04 Ocak 2006

parça 1 : KISKANÇLIK

'Bak, şimdi söyleyeceklerime kızmak yok. Sen çok zeki, aynı derecede çekici, insanları kültürünle etkilemeyi becerebilen birisin ve ileride çok çok yükselme şansın var ama;
Şu kıskançlığın tüm o zekâ pırıltılarını bir anda yok edip sığlaştırabiliyor seni ve o anda bu zehirlenmiş halinle, yaptıklarınla, kendini aptal durumuna düşürüyorsun. İşte bu yüzden, belki de sırf bu yüzden, hiçbir zaman istediğin yere gelemeyeceksin tam olarak. O kıskandığın, yerinde olmak istediğin insanların sahip olduklarını ele geçirmeyi istemek yerine kendi değerlerini yaratmalısın. Bu tavrın senin gençliğinden de kaynaklanmıyor maalesef. Bazı kötülükler yaşsızdır, ezelden beri cehennem dolabında kapalı durmaktadırlar ve insanlar da ezelden beri onları oradan alıp kullanıp tekrar yerlerine koyarlar. Maalesef ölümlü oldukları için hiç biri sonsuza kadar kullanamaz.

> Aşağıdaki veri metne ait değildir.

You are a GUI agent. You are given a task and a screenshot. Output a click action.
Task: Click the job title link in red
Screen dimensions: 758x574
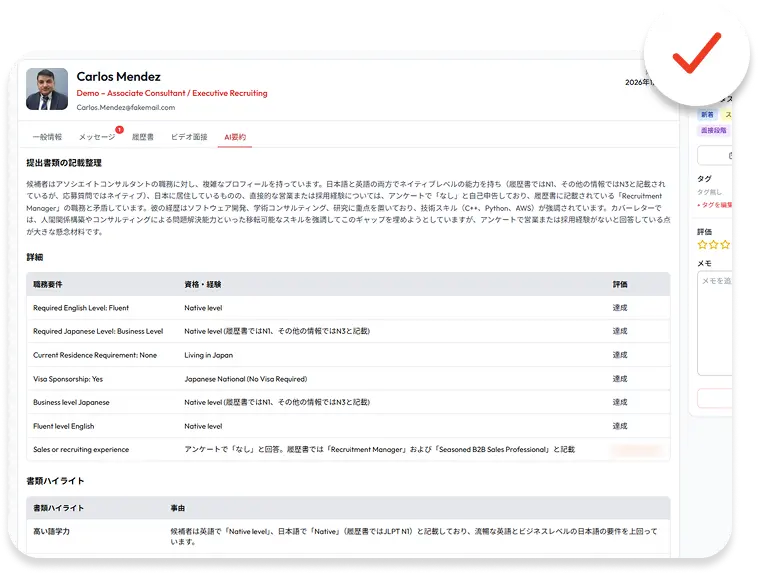click(x=172, y=93)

Bu nedenle döneceği yer cehennemdir bu kötülüklerin? İyisi mi sen bir an önce vazgeç istersen bu kullanımlardan ve tek derdi kendi olan biri ol, yoksa sonsuza kadar kaybedersin, öldükten sonra bile.'

Dedi ve kurduğu bu cümlelere kendisi bile inanamadı. Bundan sonra yapabileceği tek şey, bulunduğu ortamı terk ederken herkesin içinde rezil ettiği kişiyi ve içinde rezil edilen herkesi arkasında bırakmak ve onlara sırtını dönmenin ne kadar da yanlış ama gerekli olduğunu bilerek gitmekti.